Several Christian posters here at SoulCast have insisted that the United States of America was founded on Christian principles. I find this claim untenable. For example, only three of the Ten Commandments are codified under U.S. Law. Murder, theft, and perjury are illegal. On the other hand, the freedom of religion guaranteed by our Bill of Rights appears diametrically opposed to the first two or three commandments (depending on the version you use), and desire for a neighbor’s property forms the cornerstone of capitalism and free market economic theory. Despite all this, Christians still insist that a careful examination of our nation’s founders and early documents will reveal that our nation was built upon Biblical principles.
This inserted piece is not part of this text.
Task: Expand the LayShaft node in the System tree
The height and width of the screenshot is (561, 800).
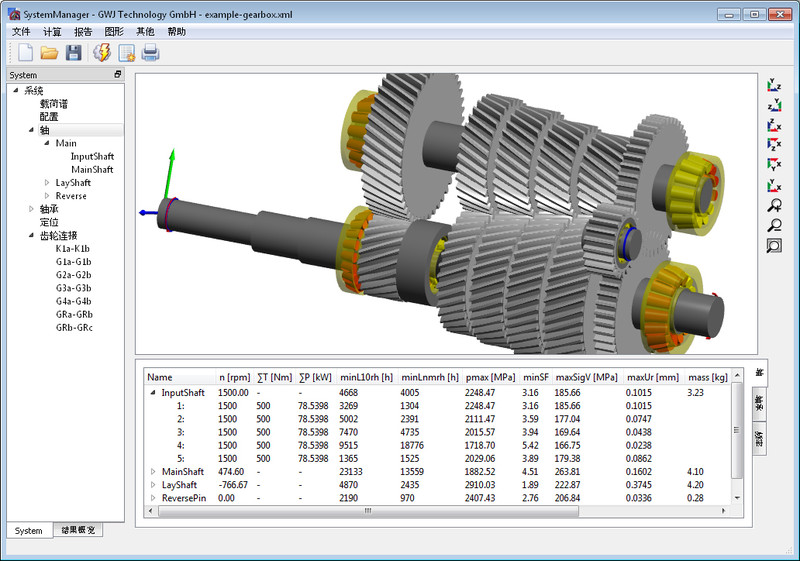Action: point(47,183)
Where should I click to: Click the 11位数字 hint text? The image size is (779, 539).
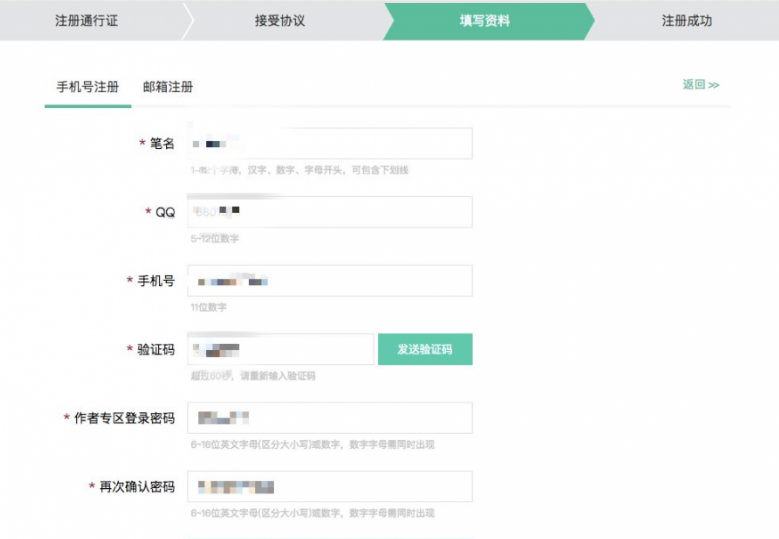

I doubted this, but I really didn’t have the energy to investigate it at the time. I later discovered the Treaty of Tripoli, a peace agreement with a Muslim nation on the north African coast that was actively pirating our Mediterranean shipping lanes. The eleventh article of that treaty, seeking to assure the Bey that the United States was not in the practice of waging religious wars against Muslim nations, stated the following:
“The Government of the United States of America is not, in any sense, founded on the Christian religion.”
The treaty was signed on January 3, 1797, and sent home for ratification by the Senate, as required by our Constitution. The treaty was read aloud on the floor of the Senate on May 29. The treaty was ratified by unanimous vote on June 7 and signed by President John Adams into law on June 10, 1797. The entire text of the treaty was printed in at least two Philadelphia newspapers and at least one in New York, generating no public controversy whatsoever.
Our founding fathers were mostly deists, arguably the intellectual equivalent of modern atheists in the days before Darwin. The Constitution was influenced more by Montesquieu, John Locke, and the Magna Carta by anything in the Bible.